# Ideas for venting a shed roof....



## kermmonk (Jun 20, 2006)

Hey Guys,

The house I'm working on has a shed roof all the way around. Going with standing seam metal. Looking at the Corovent system. Have you guys used this where the shed roof butts against the vertical wall?

Any better ideas?


----------



## Grumpy (Oct 8, 2003)

There is such a thing as a roof to wall vent. I forget who makes it, and it may even be the product you specified. I've never seen it used with metal however.


----------



## kermmonk (Jun 20, 2006)

Grumpy,
How do you usually vent this type of roof?


----------



## ricpacer69 (Mar 4, 2006)

I thought Corovent was an eaves ventilation system. But as far as roof venting a power vent is the best for shed roofs. You could use the standard slant vent, but depending on the size of the roof you would need a lot. 
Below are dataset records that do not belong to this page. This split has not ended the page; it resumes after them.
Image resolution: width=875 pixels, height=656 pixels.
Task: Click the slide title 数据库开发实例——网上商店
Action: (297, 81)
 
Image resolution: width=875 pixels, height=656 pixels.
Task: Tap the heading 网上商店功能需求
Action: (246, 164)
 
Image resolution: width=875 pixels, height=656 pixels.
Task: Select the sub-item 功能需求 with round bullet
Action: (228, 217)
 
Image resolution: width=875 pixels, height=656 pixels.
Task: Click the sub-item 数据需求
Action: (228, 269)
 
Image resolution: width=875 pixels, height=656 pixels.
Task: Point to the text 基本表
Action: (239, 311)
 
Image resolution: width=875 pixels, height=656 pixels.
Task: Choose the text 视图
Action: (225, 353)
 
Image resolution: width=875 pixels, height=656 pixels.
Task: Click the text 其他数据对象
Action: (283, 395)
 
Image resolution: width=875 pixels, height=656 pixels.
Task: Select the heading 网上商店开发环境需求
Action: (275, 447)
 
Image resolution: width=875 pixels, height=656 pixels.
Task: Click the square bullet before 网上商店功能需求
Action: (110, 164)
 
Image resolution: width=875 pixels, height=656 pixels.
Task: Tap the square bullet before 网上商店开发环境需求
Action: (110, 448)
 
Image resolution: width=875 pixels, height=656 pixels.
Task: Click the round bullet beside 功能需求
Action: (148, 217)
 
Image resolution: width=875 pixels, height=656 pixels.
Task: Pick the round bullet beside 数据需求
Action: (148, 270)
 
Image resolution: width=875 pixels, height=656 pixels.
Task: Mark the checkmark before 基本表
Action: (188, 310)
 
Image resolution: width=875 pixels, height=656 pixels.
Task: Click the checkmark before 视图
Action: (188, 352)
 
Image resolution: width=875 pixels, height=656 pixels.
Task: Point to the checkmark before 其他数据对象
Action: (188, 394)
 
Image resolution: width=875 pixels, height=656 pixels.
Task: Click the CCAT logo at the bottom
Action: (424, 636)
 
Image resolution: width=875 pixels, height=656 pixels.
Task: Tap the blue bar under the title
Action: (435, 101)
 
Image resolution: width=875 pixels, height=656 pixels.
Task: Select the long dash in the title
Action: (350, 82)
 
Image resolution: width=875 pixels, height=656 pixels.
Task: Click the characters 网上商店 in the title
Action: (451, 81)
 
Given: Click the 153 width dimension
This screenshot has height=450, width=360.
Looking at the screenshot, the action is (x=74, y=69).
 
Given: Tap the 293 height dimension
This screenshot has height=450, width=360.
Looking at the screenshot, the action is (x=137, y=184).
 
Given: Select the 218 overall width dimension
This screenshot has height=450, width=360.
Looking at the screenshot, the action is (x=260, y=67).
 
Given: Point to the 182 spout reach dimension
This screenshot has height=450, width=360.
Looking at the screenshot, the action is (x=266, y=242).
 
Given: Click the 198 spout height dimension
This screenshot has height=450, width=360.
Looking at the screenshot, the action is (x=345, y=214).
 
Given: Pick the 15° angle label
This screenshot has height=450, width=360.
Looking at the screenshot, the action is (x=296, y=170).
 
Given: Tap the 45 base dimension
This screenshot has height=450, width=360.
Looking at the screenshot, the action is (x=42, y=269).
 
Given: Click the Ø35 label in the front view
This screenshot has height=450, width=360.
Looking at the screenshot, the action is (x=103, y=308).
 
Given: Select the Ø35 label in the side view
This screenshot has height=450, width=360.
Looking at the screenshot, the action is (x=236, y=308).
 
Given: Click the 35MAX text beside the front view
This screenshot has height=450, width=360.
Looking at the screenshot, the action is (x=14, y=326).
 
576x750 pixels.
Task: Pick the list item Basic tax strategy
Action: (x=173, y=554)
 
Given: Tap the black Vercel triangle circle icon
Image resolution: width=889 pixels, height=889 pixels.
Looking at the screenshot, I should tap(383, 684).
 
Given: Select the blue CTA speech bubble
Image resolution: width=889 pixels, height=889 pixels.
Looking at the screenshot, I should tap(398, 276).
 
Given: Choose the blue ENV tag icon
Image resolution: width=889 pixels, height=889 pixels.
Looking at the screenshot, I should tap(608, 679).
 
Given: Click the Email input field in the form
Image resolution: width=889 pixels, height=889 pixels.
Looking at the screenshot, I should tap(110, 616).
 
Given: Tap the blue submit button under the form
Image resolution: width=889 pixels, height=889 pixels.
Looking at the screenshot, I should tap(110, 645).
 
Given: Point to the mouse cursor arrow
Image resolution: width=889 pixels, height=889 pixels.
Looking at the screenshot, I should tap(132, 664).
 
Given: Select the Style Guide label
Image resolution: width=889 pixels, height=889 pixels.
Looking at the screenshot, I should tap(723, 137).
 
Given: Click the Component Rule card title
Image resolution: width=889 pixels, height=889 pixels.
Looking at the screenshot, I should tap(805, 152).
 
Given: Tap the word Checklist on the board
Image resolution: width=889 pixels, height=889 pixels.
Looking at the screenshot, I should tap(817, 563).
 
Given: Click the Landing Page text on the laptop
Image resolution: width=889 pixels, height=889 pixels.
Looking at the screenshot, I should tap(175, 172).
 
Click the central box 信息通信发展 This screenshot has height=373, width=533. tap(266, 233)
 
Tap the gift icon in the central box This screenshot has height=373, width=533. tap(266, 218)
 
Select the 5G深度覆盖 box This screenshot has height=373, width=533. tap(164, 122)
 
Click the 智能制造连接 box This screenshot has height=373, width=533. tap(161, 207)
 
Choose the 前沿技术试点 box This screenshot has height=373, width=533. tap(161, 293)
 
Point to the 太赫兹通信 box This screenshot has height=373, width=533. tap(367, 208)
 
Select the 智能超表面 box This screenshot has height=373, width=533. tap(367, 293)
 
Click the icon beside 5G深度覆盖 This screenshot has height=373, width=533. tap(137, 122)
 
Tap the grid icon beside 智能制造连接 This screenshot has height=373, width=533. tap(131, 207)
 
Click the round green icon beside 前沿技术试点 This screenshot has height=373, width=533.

Grumpy, I'd like to hear more about that roof to wall vent. Is it like a ridge vent?


----------



## maj (Mar 13, 2006)

http://www.contractortalk.com/showthread.php?t=7956

Here's my thread about the exact same thing. It will tell you what I did.


----------



## kermmonk (Jun 20, 2006)

Hey maj,
This was the same thing I had in mind. Just wanted to see if there were any other ideas floating around.

Thanks


----------